begin SUPPLIED MATERIAL

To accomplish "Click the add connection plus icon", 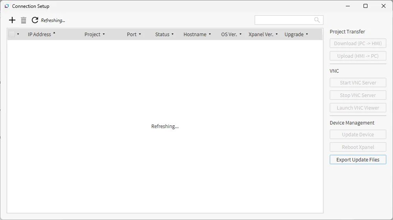I will [12, 20].
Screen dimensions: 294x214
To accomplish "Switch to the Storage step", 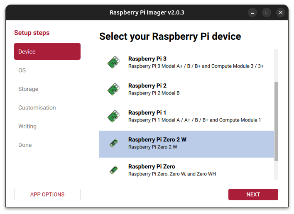I will click(28, 89).
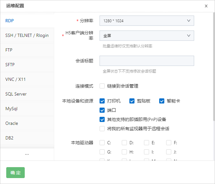The height and width of the screenshot is (184, 215).
Task: Enable 链接到会话管理 checkbox
Action: 102,86
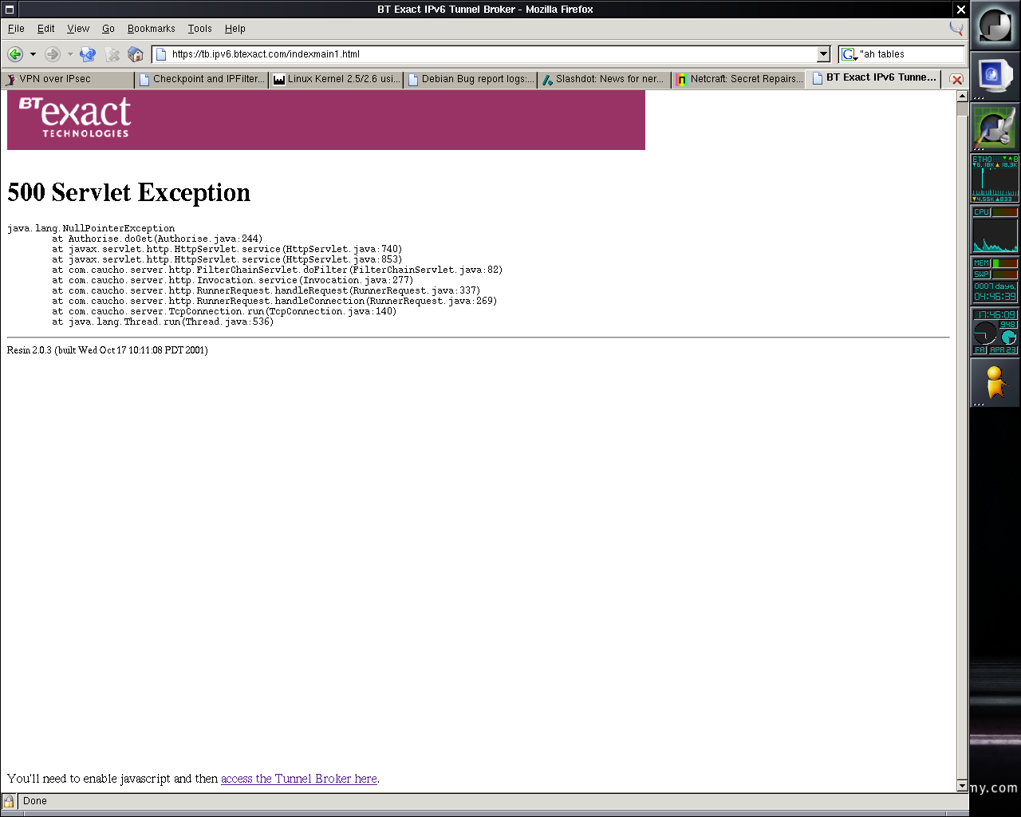
Task: Follow the 'access the Tunnel Broker here' link
Action: coord(299,779)
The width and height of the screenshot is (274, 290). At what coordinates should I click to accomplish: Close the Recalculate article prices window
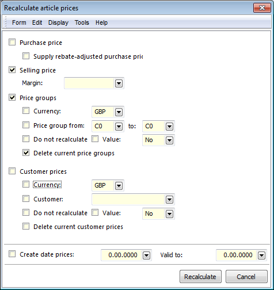click(x=262, y=8)
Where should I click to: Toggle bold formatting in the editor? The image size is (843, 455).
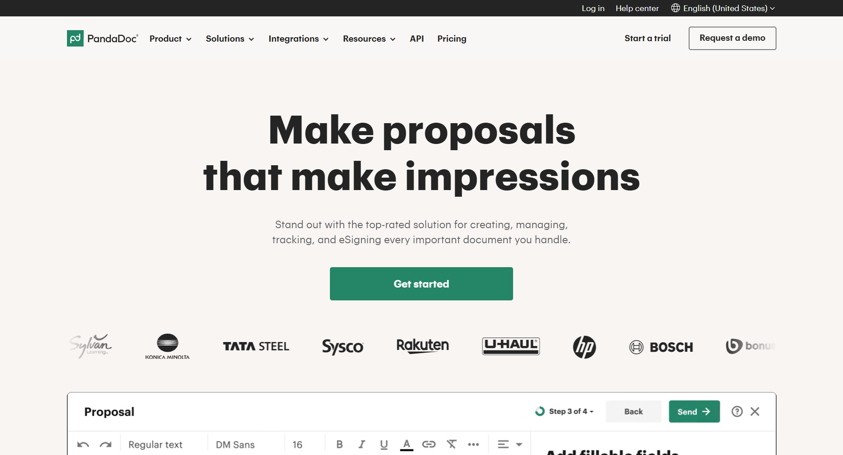(339, 444)
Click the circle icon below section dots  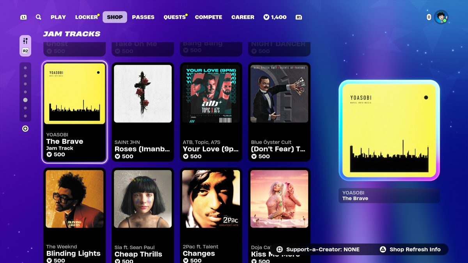click(25, 129)
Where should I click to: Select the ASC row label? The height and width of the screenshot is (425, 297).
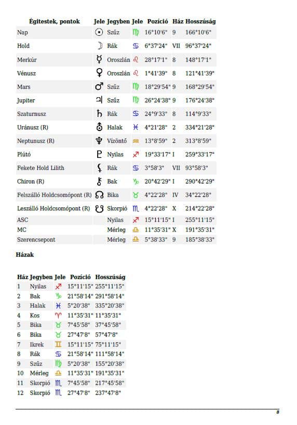tap(22, 220)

end SUPPLIED MATERIAL

TASK:
Copy out the records between the line holding "Where should I click to: Select" and the end of the records, inclusive, substituting "column header" for "row label" and changing nothing else. Leave the pictures out.

COMPLETE RESPONSE:
Where should I click to: Select the ASC column header? The height and width of the screenshot is (425, 297).
tap(22, 220)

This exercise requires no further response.